Selected extract.
■ ■ ■ ■ ■

Industry Standard, The, March 26, 2001 by Lawrence Lessig

Adobe Systems, maker of many things great, and especially the portable document format suite of cross-platform tools, has gotten itself into the e-book market with a new product, the Adobe Acrobat eBook Reader. Marrying the PDF to a free, multiplatform reader, Adobe has begun both to sell and to give away books that are read and stored on a machine. Some of the books that Adobe offers are within the public domain -- no longer protected by copyright. One of these public-domain works is Alice's Adventures in Wonderland.

For a time, if you downloaded Alice's Adventures in Wonderland and were obsessive enough to read through the "permissions," you would discover a list of things Adobe would not permit you to do. Under the "Copy" heading the permissions said: "No text selections can be copied from this book to the clipboard." Under "Print" it indicated: "No printing is permitted on this book." Under "Lend" users were told: "This book cannot be lent or given to someone else." Under "Give": "This book cannot be given to someone else." And, finally, under "Read Aloud" the permissions page asserted: "This book cannot be read aloud."

■ ■ ■ ■ ■

Supplied data.
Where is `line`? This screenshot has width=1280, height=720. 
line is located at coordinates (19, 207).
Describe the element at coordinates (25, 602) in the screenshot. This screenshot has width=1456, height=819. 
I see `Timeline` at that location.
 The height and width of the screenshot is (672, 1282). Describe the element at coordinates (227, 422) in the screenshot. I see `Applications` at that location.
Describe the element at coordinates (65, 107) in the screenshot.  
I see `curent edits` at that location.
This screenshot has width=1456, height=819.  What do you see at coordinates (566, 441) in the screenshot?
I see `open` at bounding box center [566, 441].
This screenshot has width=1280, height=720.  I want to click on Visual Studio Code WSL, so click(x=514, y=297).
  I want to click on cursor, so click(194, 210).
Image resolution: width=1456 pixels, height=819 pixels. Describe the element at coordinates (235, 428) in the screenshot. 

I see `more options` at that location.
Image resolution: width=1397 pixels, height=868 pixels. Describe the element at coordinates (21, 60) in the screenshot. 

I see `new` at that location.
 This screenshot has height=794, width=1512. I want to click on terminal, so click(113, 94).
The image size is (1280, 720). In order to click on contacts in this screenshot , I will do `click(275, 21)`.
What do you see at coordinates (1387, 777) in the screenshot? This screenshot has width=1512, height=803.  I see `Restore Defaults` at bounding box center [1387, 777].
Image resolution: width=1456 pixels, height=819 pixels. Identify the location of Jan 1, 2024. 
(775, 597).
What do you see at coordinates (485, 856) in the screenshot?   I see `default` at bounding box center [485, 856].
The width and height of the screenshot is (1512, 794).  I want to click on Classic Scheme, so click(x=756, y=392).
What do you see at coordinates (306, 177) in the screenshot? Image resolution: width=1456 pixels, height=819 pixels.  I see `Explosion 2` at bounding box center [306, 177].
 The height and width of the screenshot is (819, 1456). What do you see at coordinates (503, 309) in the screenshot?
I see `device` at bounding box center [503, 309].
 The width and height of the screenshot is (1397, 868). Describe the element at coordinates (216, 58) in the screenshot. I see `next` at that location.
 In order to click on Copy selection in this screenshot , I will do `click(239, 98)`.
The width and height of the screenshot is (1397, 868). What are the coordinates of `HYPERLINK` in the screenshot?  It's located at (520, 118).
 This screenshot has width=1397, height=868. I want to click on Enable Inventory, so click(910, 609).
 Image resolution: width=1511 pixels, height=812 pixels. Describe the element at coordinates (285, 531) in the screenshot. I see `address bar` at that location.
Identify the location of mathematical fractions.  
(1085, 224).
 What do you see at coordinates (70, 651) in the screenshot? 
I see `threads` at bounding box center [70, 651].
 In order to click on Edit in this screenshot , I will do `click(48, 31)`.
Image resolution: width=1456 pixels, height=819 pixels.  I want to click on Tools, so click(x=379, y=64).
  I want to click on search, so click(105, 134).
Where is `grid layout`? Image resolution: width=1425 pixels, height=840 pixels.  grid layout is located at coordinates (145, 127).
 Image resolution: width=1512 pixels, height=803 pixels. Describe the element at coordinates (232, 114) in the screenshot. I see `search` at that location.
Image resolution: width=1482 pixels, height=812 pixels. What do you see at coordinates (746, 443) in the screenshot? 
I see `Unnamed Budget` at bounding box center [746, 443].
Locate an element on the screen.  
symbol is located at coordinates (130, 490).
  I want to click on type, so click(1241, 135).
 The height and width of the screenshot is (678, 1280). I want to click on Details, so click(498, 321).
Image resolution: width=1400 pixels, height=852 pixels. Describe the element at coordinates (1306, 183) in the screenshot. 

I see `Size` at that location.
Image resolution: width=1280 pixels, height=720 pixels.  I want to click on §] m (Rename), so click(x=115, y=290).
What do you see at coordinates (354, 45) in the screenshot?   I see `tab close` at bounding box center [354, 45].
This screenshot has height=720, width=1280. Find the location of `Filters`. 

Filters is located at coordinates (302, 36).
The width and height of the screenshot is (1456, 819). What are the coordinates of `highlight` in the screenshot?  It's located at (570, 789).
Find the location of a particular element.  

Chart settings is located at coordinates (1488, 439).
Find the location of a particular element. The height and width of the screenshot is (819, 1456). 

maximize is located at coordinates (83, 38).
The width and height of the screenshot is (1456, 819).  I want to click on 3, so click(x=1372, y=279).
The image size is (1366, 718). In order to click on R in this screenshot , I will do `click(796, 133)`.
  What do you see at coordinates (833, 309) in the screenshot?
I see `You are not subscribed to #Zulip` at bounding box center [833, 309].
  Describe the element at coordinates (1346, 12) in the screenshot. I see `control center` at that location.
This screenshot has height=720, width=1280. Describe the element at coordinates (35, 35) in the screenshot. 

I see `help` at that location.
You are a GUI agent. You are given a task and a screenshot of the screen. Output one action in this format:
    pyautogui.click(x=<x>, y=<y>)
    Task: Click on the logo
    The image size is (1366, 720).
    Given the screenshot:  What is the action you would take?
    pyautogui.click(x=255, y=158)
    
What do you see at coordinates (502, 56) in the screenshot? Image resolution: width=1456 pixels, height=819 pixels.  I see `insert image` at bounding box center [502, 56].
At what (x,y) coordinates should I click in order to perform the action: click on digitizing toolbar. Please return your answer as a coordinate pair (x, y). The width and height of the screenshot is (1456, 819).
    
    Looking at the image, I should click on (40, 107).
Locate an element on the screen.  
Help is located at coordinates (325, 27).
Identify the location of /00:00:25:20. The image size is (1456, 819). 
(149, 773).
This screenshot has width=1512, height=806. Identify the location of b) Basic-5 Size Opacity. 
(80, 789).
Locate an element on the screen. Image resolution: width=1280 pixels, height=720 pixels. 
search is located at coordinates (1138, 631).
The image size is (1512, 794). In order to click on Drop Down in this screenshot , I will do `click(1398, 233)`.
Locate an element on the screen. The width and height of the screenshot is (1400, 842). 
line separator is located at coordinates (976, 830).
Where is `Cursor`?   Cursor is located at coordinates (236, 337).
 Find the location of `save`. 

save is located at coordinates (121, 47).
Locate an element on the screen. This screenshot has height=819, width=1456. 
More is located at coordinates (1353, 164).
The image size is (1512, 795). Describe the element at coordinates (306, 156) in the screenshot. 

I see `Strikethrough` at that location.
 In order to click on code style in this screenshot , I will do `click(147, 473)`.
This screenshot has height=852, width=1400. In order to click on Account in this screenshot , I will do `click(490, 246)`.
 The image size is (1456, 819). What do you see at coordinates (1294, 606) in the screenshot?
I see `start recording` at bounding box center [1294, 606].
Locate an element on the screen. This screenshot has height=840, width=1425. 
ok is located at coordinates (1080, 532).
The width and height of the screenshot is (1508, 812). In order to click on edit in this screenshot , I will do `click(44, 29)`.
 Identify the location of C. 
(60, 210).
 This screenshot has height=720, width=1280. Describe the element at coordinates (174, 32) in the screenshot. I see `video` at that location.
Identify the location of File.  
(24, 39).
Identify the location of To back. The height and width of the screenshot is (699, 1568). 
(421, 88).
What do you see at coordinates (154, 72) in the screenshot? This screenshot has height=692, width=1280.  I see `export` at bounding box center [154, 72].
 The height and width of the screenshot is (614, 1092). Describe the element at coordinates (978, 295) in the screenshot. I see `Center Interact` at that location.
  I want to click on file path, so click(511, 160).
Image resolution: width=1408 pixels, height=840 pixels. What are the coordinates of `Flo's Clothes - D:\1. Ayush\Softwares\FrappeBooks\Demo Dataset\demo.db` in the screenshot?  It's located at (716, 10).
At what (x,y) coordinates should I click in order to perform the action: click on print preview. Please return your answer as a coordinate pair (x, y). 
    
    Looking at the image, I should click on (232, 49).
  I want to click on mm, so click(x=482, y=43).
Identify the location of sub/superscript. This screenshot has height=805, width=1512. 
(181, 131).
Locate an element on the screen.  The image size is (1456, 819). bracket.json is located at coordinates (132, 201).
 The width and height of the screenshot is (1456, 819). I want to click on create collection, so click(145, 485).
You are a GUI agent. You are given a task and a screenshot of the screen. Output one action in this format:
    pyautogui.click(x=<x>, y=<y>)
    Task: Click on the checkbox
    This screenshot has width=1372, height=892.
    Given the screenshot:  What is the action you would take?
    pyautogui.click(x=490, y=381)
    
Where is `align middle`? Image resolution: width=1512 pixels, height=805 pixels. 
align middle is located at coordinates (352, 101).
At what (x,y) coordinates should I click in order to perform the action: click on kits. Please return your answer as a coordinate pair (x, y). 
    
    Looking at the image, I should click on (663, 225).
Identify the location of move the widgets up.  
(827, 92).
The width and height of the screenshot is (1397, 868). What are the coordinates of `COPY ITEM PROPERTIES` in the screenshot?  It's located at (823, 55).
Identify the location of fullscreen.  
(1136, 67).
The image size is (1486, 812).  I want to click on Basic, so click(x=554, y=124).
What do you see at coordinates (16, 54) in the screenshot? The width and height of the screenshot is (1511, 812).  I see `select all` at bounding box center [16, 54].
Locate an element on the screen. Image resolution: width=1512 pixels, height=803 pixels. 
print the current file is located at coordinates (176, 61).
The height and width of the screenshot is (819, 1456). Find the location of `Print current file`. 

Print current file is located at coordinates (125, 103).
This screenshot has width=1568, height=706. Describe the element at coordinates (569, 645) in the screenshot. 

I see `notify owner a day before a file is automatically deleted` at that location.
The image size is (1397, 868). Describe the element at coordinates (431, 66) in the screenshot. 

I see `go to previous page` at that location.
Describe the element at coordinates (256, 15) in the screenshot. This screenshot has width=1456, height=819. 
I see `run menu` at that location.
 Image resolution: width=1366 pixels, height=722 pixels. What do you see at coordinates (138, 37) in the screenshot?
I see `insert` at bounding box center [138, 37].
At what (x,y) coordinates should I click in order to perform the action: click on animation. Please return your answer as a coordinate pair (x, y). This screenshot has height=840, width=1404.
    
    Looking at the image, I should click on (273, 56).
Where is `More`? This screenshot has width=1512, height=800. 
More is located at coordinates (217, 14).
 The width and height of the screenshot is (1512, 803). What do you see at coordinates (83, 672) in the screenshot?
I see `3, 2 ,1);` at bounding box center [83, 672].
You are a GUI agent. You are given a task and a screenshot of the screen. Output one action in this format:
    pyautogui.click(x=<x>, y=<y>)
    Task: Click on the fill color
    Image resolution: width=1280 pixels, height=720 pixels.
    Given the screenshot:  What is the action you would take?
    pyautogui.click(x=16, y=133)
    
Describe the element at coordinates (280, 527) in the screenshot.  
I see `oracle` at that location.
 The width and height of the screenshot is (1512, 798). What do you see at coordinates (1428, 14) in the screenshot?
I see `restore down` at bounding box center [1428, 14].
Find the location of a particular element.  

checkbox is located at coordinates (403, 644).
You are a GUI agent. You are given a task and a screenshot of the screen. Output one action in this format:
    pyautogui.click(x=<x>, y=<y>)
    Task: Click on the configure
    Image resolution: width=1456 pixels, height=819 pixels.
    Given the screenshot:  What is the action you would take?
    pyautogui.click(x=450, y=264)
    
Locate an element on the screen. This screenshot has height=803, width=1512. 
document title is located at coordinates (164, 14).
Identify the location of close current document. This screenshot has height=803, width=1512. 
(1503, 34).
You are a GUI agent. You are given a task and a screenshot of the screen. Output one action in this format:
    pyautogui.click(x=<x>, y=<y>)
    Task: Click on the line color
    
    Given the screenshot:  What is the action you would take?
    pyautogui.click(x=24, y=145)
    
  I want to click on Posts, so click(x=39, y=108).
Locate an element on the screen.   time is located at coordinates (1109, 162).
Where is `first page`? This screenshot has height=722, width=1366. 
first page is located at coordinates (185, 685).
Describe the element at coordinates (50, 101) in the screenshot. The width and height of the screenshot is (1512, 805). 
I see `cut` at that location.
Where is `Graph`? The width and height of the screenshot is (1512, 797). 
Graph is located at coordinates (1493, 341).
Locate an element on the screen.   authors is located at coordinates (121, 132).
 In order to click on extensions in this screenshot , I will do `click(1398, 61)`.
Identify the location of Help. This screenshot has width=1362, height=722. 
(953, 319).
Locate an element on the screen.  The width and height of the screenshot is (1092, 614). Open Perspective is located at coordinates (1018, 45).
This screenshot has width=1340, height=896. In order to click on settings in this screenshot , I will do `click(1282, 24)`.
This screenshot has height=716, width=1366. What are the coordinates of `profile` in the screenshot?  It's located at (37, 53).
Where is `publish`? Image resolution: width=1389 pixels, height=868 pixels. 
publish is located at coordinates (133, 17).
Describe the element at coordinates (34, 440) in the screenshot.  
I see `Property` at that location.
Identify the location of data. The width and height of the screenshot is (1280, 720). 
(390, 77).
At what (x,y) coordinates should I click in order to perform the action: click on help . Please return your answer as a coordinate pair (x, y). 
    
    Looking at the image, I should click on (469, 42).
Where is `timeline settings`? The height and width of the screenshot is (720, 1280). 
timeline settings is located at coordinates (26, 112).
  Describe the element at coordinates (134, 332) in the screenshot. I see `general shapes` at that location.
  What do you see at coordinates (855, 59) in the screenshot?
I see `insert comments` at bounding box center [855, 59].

■ ■ ■ ■ ■

Objective. Pick up the piece on Adobe's eBook Reader permissions for Alice's Adventures in Wonderland and continue it from its last sentence.

In response.
It is this last nonpermission that made Adobe's Alice famous. A plain reading of the "permissions" makes it sound as if the firm is trying to control, in addition to everything else, whether parents may read a children's story to their own children. And that control struck most (though, in the company I keep, not all) as absurd.

Adobe quickly corrected this impression. It did not mean, its representatives insisted, to restrict the right to read the book aloud. That was a data-entry error. And, more fundamentally, "read aloud" does not mean read aloud. When Adobe says "read aloud" they mean "Read Aloud" -- which refers to a voice function within the eBook Reader software that enables it to "speak" the book aloud. So by this "permission" not to "read aloud," what Adobe meant was that its reader did not have the capacity to "read aloud" the electronic text. "Permission" means "capacity."

Remember, this is Alice's Adventures in Wonderland, and the adventures don't stop there. It turns out that Adobe has a special meaning for just about every word on its "permissions." When Adobe says "lend" it doesn't mean lend; it is referring to a function that enables users to forgo the rights to a book temporarily, while someone else has them. "Give" does not mean give; when Adobe says "give," it is referring to a function that enables users to permanently forgo the rights to a particular book, when they "give" it to someone else. And when Adobe says "print" (as in "No printing is permitted on this book"), it doesn't mean printing on the book; it apparently means printing of the book.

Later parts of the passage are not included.